“Addiction, like other chronic diseases, is a primary disease which can be progressive and relapsing. It is characterized by a loss of control, with compulsive and continued use despite negative consequences. Treatment programs need to stop having patients ‘successfully complete treatment.’ We do not state that patients with hypertension or asthma ‘successfully completed treatment.'”
— Thomas Cargiulo, Director of the Maryland Alcohol and Drug Abuse Administration
Despite a preponderance of evidence, years of research, and formal declarations by medical authorities that addiction is a chronic disease, those suffering from addiction are still widely considered to be somehow unfit, deserving whatever ill comes their way.
As with cancer and depression before it, addiction remains something of a taboo affliction. Those affected by it are often treated as pariahs. As stated in a 2011 article that appeared in Counselor Magazine, “Addiction as a disease classification has suffered almost as much as our patient with the disease have over the years.”* One need look no further than the ill-conceived “Just Say No” public health campaign of the 1980s and early 1900s for evidence of faulty understanding of the nature of addiction. The phrase itself implies that drug use is simply and exclusively a matter of choice; by inference, those who do not “just say no” are weak or morally deficient.

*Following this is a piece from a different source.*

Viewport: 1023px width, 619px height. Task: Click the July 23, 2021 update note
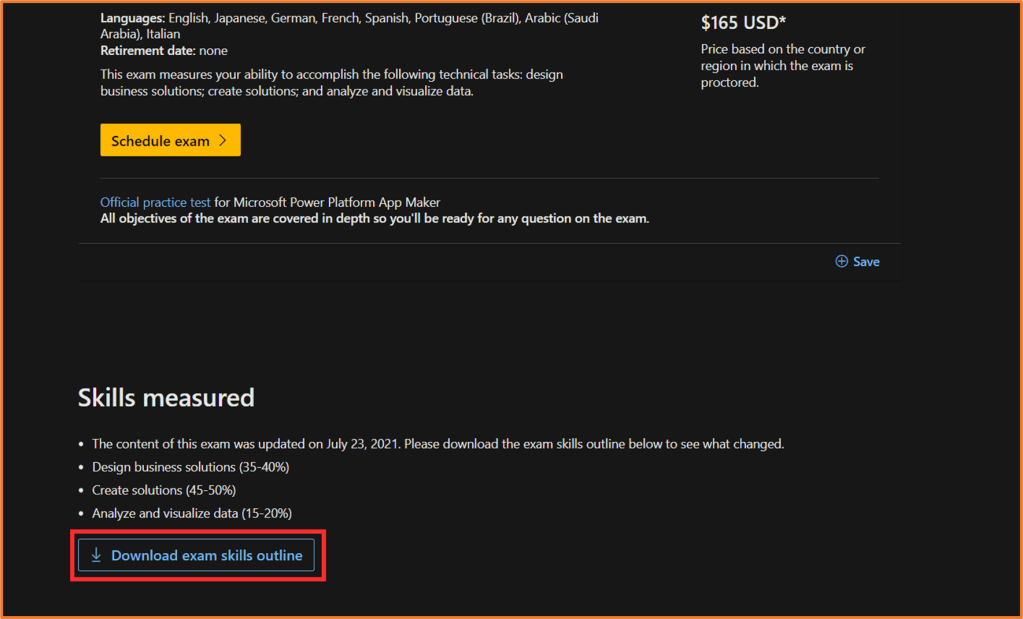[437, 443]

When the founders of Marian House wrote grant requests seeking support to establish the organization in the last 1970s, no mention was made of their intention to address problems of substance abuse or addiction. Those to be helped are called “ex-offenders” or “homeless women,” and services to be offered are described as “safe housing after release,” “social services,” or “job counseling, training and sustained encouragement.” This omission may not be significant (addiction was perhaps less prevalent or recognized a condition for those first served by Marian House), but one may infer the possibility of guardedness, given society’s attitude toward this widely misunderstood chronic disease.
Paradoxically, drug use today is both at the heart of and peripheral to what ails women whose journeys are shared throughout this book. In story after story, using drugs or addiction is described as the problem: “It was daily drug use, and it was a life of despair” (Audrey Fisher); “I was a drug addict” (Chrystal Wesby); “Drug addiction is such a powerful thing” (Denise Matthews); “My addiction life was hell” (Gail Chapman-Robinson); “In active addiction, my life was just a mess” (Rita Chapman). And while the impact of substance abuse and addiction is real, it also tends to mask underlying problems — the very problems the founders of Marian House set out to confront.
Though perhaps savvy of the founders to downplay substance abuse as an issue to be addressed, it was not a false position to take. Indeed, substance abuse and the problems of active addiction are almost always a symptom of other issues demanding attention: the negative effects of trauma; the increased risk of drug use resulting from mental illness; the live complications resulting from incarceration or homelessness. The founders did not skirt around a primary issue; rather, they went straight to the complex core.
In this first section of 30 Women, 30 Stories, we share the experiences of eight women who suffer from the disease of addiction. Their narratives defy misconceptions about addiction — the notion that only deficient people succumb to the disease; overcoming addiction is simply a matter of abstinence; addicted people cannot be helped and should never be trusted. When Rita Chapman claims “you can equate” her and her sister Gail to “the Kennedys because all of them are in public service too,” she is being sincere. Their stories point out the prospect not only of recovery and redemption for anyone who suffers from addiction, but also of those in recover becoming inspirations and role models for the rest of us.
* “Addiction: The New Definition”; by Stuart Gitlow, Counselor Magazine; October 5, 2011.